> MATERIAL:
>>

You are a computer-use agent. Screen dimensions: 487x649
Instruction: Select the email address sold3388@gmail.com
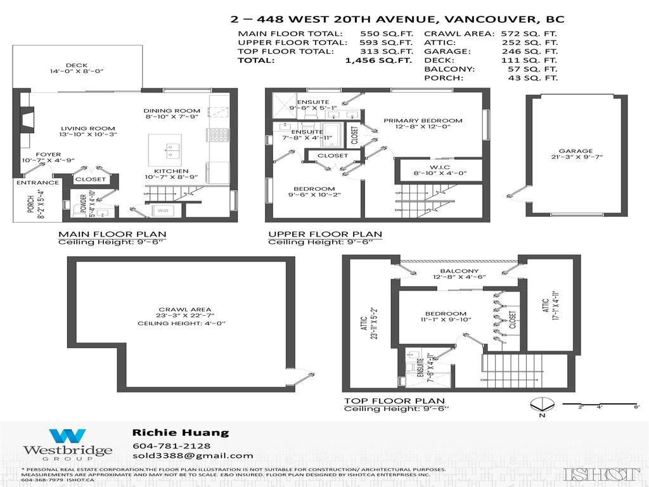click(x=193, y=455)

<<
>>

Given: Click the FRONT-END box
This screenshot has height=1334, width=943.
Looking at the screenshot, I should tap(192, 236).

<<
>>

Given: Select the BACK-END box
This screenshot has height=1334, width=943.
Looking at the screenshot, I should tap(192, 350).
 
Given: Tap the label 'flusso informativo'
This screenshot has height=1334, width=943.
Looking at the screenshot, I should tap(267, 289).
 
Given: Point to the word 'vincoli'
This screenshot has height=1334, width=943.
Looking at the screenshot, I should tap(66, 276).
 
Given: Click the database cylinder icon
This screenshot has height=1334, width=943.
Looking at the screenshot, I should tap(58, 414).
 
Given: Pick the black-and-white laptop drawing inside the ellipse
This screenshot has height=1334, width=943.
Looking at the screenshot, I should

<<

> WHAT YOU HAVE TO DO: Rewrite the records starting at the line containing "You are a computer-use" and ending at the line containing "click(x=193, y=455)", replacing "Select" with "Choose" and changing nothing else. Omit the pictures.

> OUTPUT:
You are a computer-use agent. Screen dimensions: 487x649
Instruction: Choose the email address sold3388@gmail.com
click(x=193, y=455)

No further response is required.